DATA PROVIDED ->
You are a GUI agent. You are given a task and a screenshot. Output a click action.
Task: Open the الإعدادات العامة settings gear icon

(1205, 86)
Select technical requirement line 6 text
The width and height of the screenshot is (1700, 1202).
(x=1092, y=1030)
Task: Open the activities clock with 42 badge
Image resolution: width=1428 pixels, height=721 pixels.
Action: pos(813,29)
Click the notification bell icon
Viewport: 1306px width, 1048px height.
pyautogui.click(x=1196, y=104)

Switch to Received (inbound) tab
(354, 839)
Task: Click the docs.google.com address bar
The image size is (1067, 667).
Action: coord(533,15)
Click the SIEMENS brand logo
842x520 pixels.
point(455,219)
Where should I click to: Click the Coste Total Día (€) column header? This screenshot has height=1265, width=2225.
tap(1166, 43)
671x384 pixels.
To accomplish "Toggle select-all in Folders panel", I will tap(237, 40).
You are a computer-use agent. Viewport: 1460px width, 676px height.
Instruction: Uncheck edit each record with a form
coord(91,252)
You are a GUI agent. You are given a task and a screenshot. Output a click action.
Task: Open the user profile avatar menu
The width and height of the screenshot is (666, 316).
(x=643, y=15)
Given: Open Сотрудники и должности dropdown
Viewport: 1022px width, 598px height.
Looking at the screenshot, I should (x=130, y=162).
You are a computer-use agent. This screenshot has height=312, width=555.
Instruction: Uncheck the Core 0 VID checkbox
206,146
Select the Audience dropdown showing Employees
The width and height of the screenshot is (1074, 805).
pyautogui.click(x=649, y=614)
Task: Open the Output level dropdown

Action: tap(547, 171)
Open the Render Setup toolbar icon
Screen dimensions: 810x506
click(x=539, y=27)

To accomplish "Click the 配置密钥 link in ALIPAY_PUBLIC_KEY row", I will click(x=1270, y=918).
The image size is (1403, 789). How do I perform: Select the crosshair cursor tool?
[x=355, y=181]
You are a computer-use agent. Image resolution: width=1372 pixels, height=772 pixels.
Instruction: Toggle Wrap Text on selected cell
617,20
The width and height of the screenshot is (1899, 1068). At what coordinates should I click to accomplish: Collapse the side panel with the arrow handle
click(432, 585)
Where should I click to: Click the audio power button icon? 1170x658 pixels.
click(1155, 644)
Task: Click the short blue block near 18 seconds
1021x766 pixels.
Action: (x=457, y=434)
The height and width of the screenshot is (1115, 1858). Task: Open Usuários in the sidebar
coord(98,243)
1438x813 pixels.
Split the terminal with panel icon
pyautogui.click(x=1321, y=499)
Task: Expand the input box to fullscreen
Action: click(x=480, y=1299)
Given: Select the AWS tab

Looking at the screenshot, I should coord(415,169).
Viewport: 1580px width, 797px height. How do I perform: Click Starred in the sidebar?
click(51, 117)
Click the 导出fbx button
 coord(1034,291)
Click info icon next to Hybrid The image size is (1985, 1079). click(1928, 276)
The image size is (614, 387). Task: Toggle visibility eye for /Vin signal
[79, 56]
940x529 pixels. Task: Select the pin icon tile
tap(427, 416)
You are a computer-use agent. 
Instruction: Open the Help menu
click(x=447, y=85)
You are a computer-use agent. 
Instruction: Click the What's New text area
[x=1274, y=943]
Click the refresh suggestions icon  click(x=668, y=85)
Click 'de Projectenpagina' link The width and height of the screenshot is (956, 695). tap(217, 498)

WHAT NEEDS TO BE DONE -> Every line above in which the word "computer" is present must be copied into the answer.

TASK OUTPUT ->
You are a computer-use agent. Viewport: 1460px width, 676px height.
You are a computer-use agent. This screenshot has height=312, width=555.
You are a computer-use agent. Image resolution: width=1372 pixels, height=772 pixels.
You are a computer-use agent. 
You are a computer-use agent. 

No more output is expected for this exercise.